> [TRAVAIL À FAIRE]:
a) Dans le texte sur le distributeur de gel hydroalcoolique, à partir de quel objet le commerçant Music Sun a-t-il fabriqué son appareil ?
b) Prolongez le texte sur le distributeur de gel hydroalcoolique de Music Sun à la suite de sa dernière phrase.

> [TEXTE À ANALYSER]:
--- --- ---

Comme elle, le commerçant d’instruments de musique Music Sun, basé aux Sables d’Olonne, a imaginé une solution « sans contact ». Il a créé un distributeur de gel hydroalcoolique confectionné à partir d’un pied de batterie. Les cymbales sont remplacées par un flacon et, en appuyant avec le pied sur la pédale, une dose est distribuée. Le commerçant, qui n’a pu rouvrir ses portes que le 11 mai, a déjà réussi à séduire plusieurs commerces : des agences bancaires, des centres médicaux et une galerie commerciale.

--- --- ---

> [JEU DE DONNÉES]:
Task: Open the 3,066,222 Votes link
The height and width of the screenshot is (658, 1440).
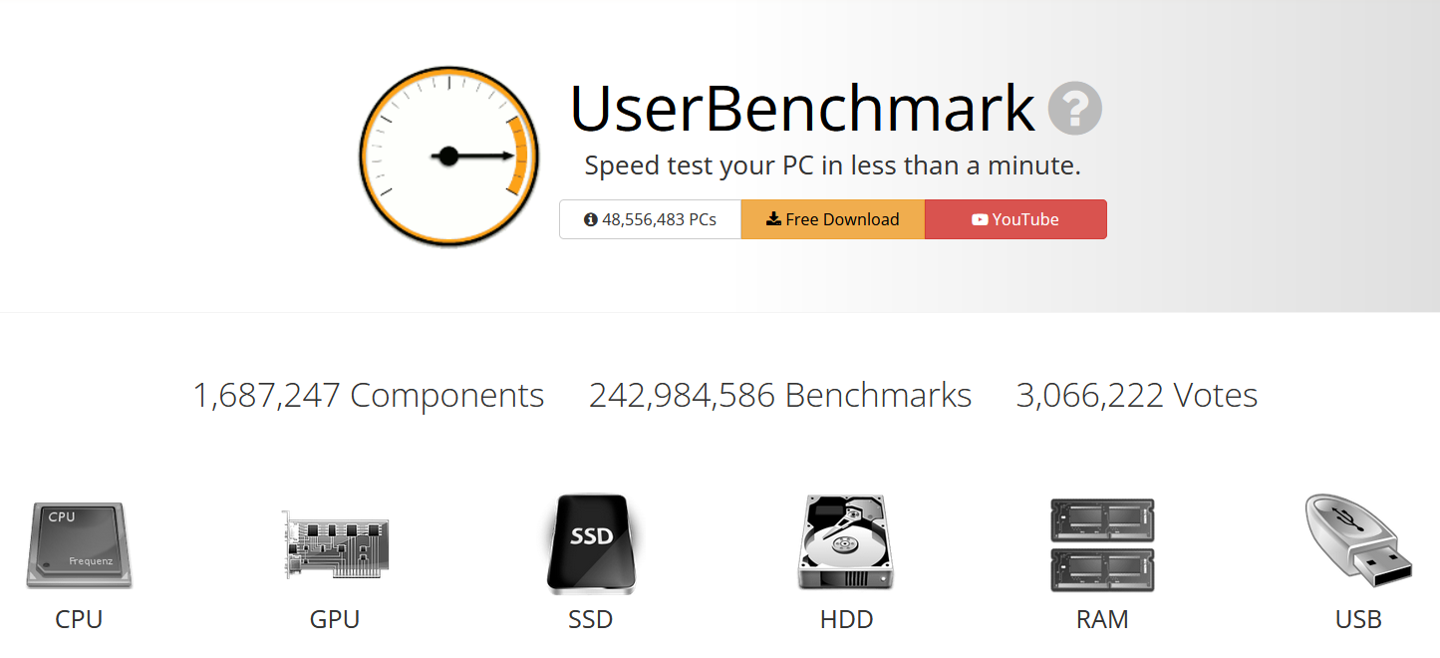Action: tap(1136, 396)
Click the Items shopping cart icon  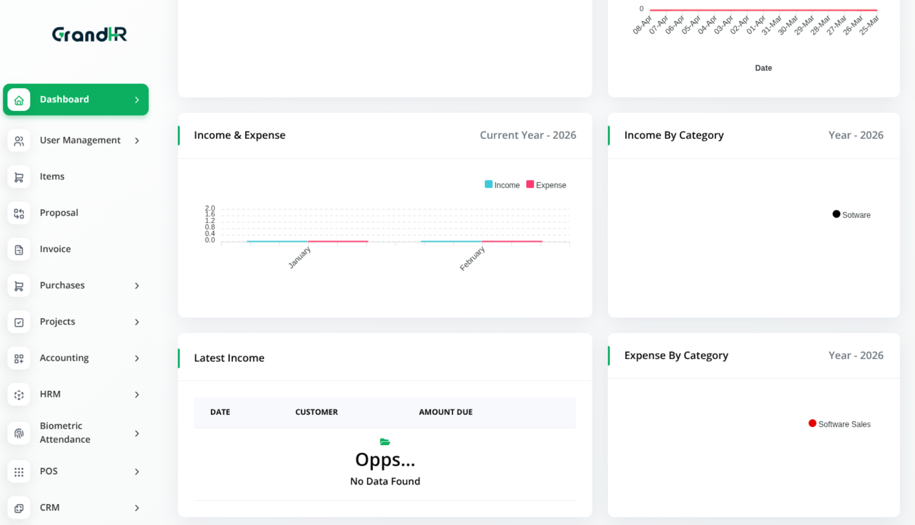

--- --- ---

> [RÉPONSES]:
a) À partir d'un pied de batterie.

b)
Les dirigeants des sociétés de nettoyage MISP et de métallurgie MISM, à Saint-Herblain, ont créé un distributeur de gel hydroalcoolique sans contact. — Photo : MISM

Et ce n’est pas le seul à avoir imaginé un produit comme celui-ci. En Vendée comme en Loire-Atlantique, les distributeurs de gel fleurissent. À Saint-Herblain, les dirigeants des sociétés de nettoyage MISP (45 salariés, 700 000 € de CA) et de métallurgie MISM (30 salariés, 3M€ de CA) se sont également lancés dans cette production. « Depuis le début du confinement, l’activité de l’entreprise de métallurgie est à l’arrêt, les commandes sont annulées. Une quinzaine d’emplois sur 30 sont en danger. Alors, nous nous sommes dit qu’il fallait faire quelque chose pour sauver l’activité, décrit Jean-Michel Dias, qui dirige la société MISP. Et nous nous sommes lancés dans la production de bornes de désinfection. Aujourd’hui, déjà 500 produits ont été vendus et nous espérons en vendre beaucoup plus », se réjouit-il.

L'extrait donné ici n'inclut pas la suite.